J’aurais juré avoir vu ma belle Slim Blue imperceptiblement frissonner en ouvrant la porte de son garage en ce Samedi 12 Avril au matin. Effectivement la chute du mercure par rapport à la veille a été sévère. Pensez donc, moins de trois degrés! Ah mais après tout, il y avait autrefois “la semaine du blanc”, alors pourquoi pas les Samedis du froid. Et cela en fut un! En route pour les célèbres Glacières de Paris sises bien à l’abri du soleil à l’extrémité ouest du lac de Sylans sur ce qui était autrefois la seule route, bien étroite, reliant Genève à Lyon.
![]() |
![]() |
Nos 17 autos bigarrées avaient bravé les frimas matinaux pour mettre une touche de couleur dans la grisaille ambiante!
Nous arrivons sous un ciel bien chargé accompagné d’une sympathique bise qui se charge, elle, de bien faire pénétrer cette misère au plus profond de nos os.

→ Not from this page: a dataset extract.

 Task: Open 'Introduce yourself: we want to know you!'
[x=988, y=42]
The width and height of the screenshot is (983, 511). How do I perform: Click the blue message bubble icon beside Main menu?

Heureusement la chaleur des retrouvailles avec les autres membres de l’ANLVA et leurs 17 autos amène une diversion bienvenue.
![]() |
![]() |
Au pied de cette longue bâtisse de pierre en ruine aux murs de 50cm d’épaisseur, notre guide (notre géniale Catherine ayant bien fait les choses bien sûr) nous explique que cette aventure démarra en 1864 lorsqu’un bistrotier de Nantua, à un jet de glaçon de là, observa le potentiel commercial que pouvait représenter l’exploitation, la conservation et la distribution de l’épaisse couche de glace se formant en hiver sur la surface de ce lac.
![]() |
![]() |
Entre deux averses notre guide commence à nous fasciner avec ces récits sur la rudesse de l'endroit et les conditions de travail des ouvriers dont le nombre pouvait atteindre 300 répartis en deux équipes au plus fort de la saison. Ces iIllustrations proviennent d'une brochue mais l'image graphique de notre titre tirée d'une publicité de l'époque montre les différentes tâches inhérentes à la récolte de la glace vus de l'autre extrémité du lac: sciage des blocs, leur halage le long d'un long canal taillé dans la glace vers le bâtiment en arrière-plan, déblayage de la neige en surface avec des chasse-neige en V inversé tirés par des chevaux, et même pour plus de réalisme, l'inévitable chute sur les fesses d'un ouvrier en bas et à droite du dessin.
Évidemment, la récolte se fait au cœur de l’hiver au moment même où les activités rurales sont à l’arrêt, ce qui fait un apport financier plus que bienvenu aux gens du coin. Le travail est cependant très ardu et n’a rien à voir avec les “trois huit” de l’industrie que nous connaissons aujourd’hui. Non, là il s’agit plutôt d’un “deux douze”, et 7/7” qui plus est! Une équipe de jour travaillant 12 heures d’affilée avec une pose déjeuner de 45 minutes et une autre nocturne mais gagnant la royale somme de 40 centimes de l’heure par rapport à la diurne devant se contenter de 35 centimes. Tout cela pour scier la glace, la haler dans le chenal taillé au milieu du lac, puis la hisser dans le bâtiment, sans parler de l’entretien de la glace dont il faut inlassablement chasser la neige qui vient la recouvrir car celle-ci agit comme un isolant contre la froidure de l’atmosphère générale de -15 à -20°C prévalente entre Décembre et Mars.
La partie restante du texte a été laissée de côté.